BEGIN

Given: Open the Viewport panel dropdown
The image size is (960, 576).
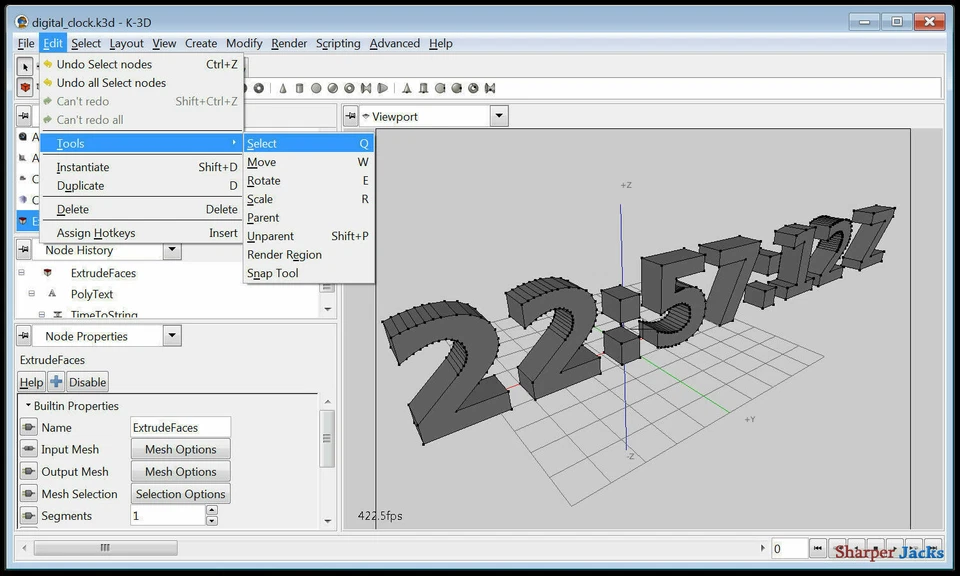Looking at the screenshot, I should tap(499, 115).
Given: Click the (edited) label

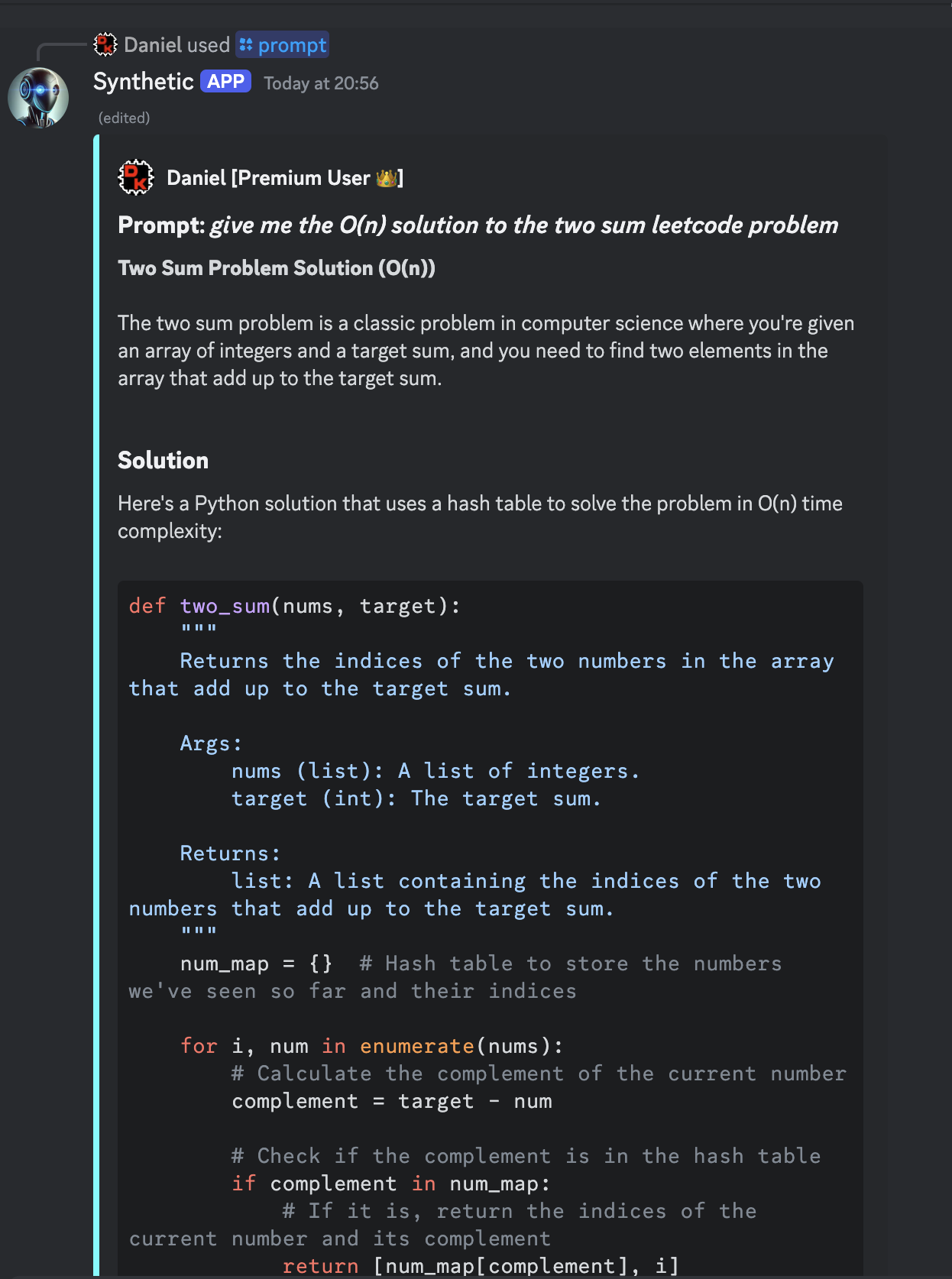Looking at the screenshot, I should pyautogui.click(x=124, y=118).
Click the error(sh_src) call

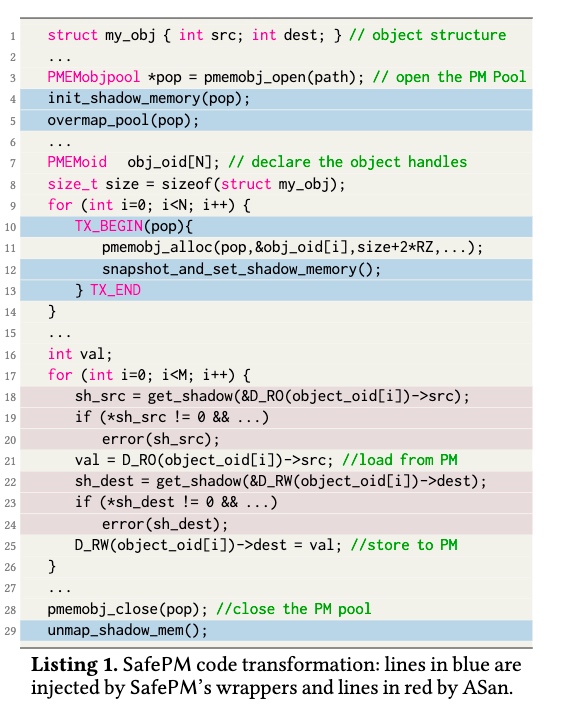pos(160,439)
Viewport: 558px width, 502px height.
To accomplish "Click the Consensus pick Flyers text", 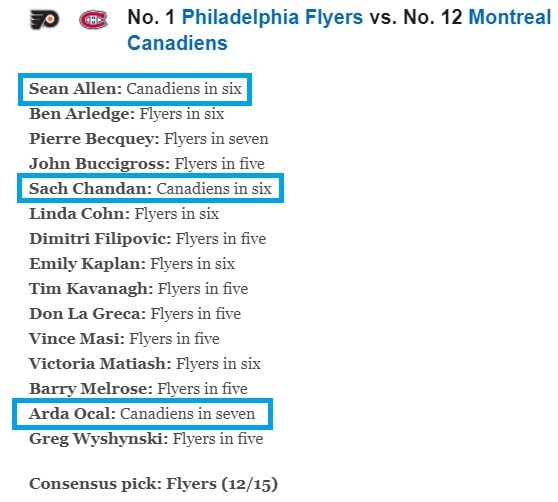I will [x=153, y=484].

END

▶ _To do_
From the listing above, copy every line that includes the word "Viewport".

▶ _Task solution_
Given: Open the Viewport panel dropdown
Viewport: 558px width, 502px height.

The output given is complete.